# Water bottles in Tanks



## Rosewood

I am currently having to use water bowls in my exo terra tanks and I'm struggling to hook water bottles onto the lids. Does anyone where I can get water bottles with suction on the back to attach them to the inside of the tanks?


----------



## NuttySian

http://www.ukpetsupplies.com/Details.as ... rentId=175 with these
http://www.ukpetsupplies.com/Details.as ... rentId=171

Or you could try velcro instead.


----------



## Seawatch Stud

I use Velcro strips to stick water bottles inside tanks. You can buy it in a long strip and cut it down to size. Wilko etc sell it.


----------



## Lou-Fraser

http://shop.ebay.co.uk/?_from=R40&_trks ... Categories

this is what i use to hold my water bottle in a glass tank and it works wonders


----------



## Lou-Fraser

its the 2nd item down lol


----------



## The secret garden

I use velcro too


----------



## geordiesmice

I use velcro, and for the tank where the Multi Mamates that chew the plastic water bottles, I use a bottle guard available from pet express it is metal and adjustable to hang over the edge of your tank
.http://www.thepetexpress.co.uk/?p=2_2&pid=10261


----------



## Mouse Girl

you can buy water bottle holders also some types of drill bit won't crack the plastic i will try and find that out for you!


----------



## countrygall721

I would say velcro would be nice, or one of the store bought water bottle holders for aquariams would be nice as well


----------



## SevenlevelsofDante

Out of curiosity, are water bowls really bad to use?


----------



## Mouse Girl

i wouldn't say that bowls are bad to use there just awkward and constantly need the water changing sinse some mice decide that it's clever to get there shavings in them but no i wouldn't say there bad


----------



## geordiesmice

I use velcro too attach water bottles , bowls are no good they get soiled .I have had no problems with velcro, and the bottle guard .Too have clean water bowls at the end of a day they must be very clean tidy mice


----------



## countrygall721

Water bowls arn't that bad, it's just not as sanitary as a water bottle. If you use water dishes i would just make sure your cleaning them out and refiling them very often. Bactira tends to grow a lot faster in a dish than a bottle. 
Hope I helped


----------



## NeoN_TraffiC

I saw on here about velcro, its a great idea, ive started to use it with good results!


----------



## Mouse Girl

just started using velcro and i'm loving it its so cheap and easy to use!


----------



## geordiesmice

Mine are starting climbing and pulling the bottles off the velcro the little tinkers.The spiny mice have pulled the bottle off the velcro and chewed all the velcro to pieces lol


----------



## Marjolijn

I only use velco with my african pygmy mice, others will get the bottle off and chew it! But it is really handy, cheap and easy to use.


----------



## geordiesmice

Yes My Spiny mice have pulled the bottle off and chewed a hole in it letting all the water out lol glass now.


----------



## zany_toon

What about a really strong magnet to hold it in place? Or a bird food holder? I use bird feeders in some of my cages with a hole cut in the side for the spout. The mice love climbing it and can't get in to the bottle. Will need to take a picture.


----------



## geordiesmice

what a brilliant idea


----------



## moustress

A lot of meeces, I think, view an open container of water as a danger, and they shovel bedding into it to eliminate the danger. In any case, that what happens much of the time with any open dish I put in a cage. Containers of dry foods get emptied immediately onto the floor of the tank, and if the container is big enough, the mousies climb into it and sit or sleep there. The only cage bottom containers I use are the tops of plastic milk cartons. I use those to give soy-based infant formula to breeding and nursing meeces. They're small enough that if they get spilled it won't wet the bedding much.

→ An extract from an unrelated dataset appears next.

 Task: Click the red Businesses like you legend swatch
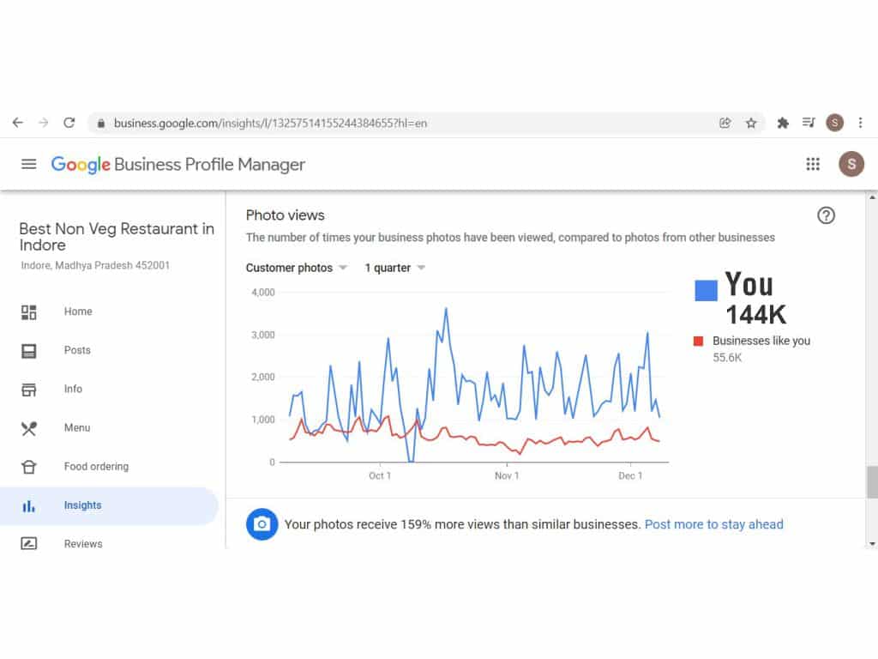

A smaller proportion of meeces pile up bedding to cover the spigot of water bottles, which can make a big smelly mess when four to eight ounces infiltrate out of the water bottle into the bedding. Bedding that's just a couple of days old generates a truly vile stench when wet! I've found ways to reduce the chance of that happening by positioning the bottle so that it's accessible only by climbing on a solid fixture of some sort. It's amazing what a challenge it can be to outwit a creature with a brain the size of half a split pea!


----------



## geordiesmice

I have given up putting ceramic bowls in fact any dish, receptacle into the tanks.They just pile the bedding into them and make nests in them out of the Christmas wrapping paper left overs. They are a very untidy animal indeed .
They are quite clever mind you,my young Spiny Mice chewed a large hole in the top of the water bottle so they could get more water than comes out the ball valve end.Glass bottles will be used now( haha haha Ive beaten you now).Most of My Mice dont chew bottles but those that do make a good job of it ,the bottle guard with a glass bottle is ideal they cant damage that as it is made of metal and you can adjust the height overlaping the metal strap over the edge of the tank.Suction pads and ferplast Sippy drinkers are crap they get chewed very easily the lids get destroyed I would not recomend using them inside a tank at all unless you use them on the outside of a cage.


----------



## moustress

I use a lot of 4 oz. Bell Bottles and I've only had one destroyed by meeces in twelve years. The hard plastic of the container is virtually unchewable, and it take s long time for a mousie to make a dent in the thicker softer plastic that surrounds the drinking spigot. With the little hole at the top, I can hang the small bell bottles from the grill on top in the plastic tanks. I like those a lot.


----------



## zany_toon

geordiesmice said:


> what a brilliant idea


  Thank you!

Finally got around to taking a picture - I add a few stones or something to weigh the base down when I use this in a tank/cage with a lot of mice as they do like to try knocking it down. They haven't succeeded so far, but at least being in the holder means that they can't get into the bottle to try :lol:


----------



## moustress

Whoa; that's a pretty heavy countermeasure!


----------



## zany_toon

moustress said:


> Whoa; that's a pretty heavy countermeasure!


:lol: The Fort Knox of water bottles :lol: It worked out as the cheapest option I could come up with and gave the mice a nice little climbing tower to play on so it might look ridiculous but leaves my meeces happy and very dry so I won't complain


----------



## geordiesmice

My Mice would chew the top and bottom and end up getting inside, it is a good idea if it works for you that is the main thing.


----------



## zany_toon

What about the all metal bird feeders geordiesmice? Or creating a little box holder out of mesh?


----------



## geordiesmice

yes good idea .Im not buying a whole role to make a few holders though .In history mice have sunk ships by chewing lol.


----------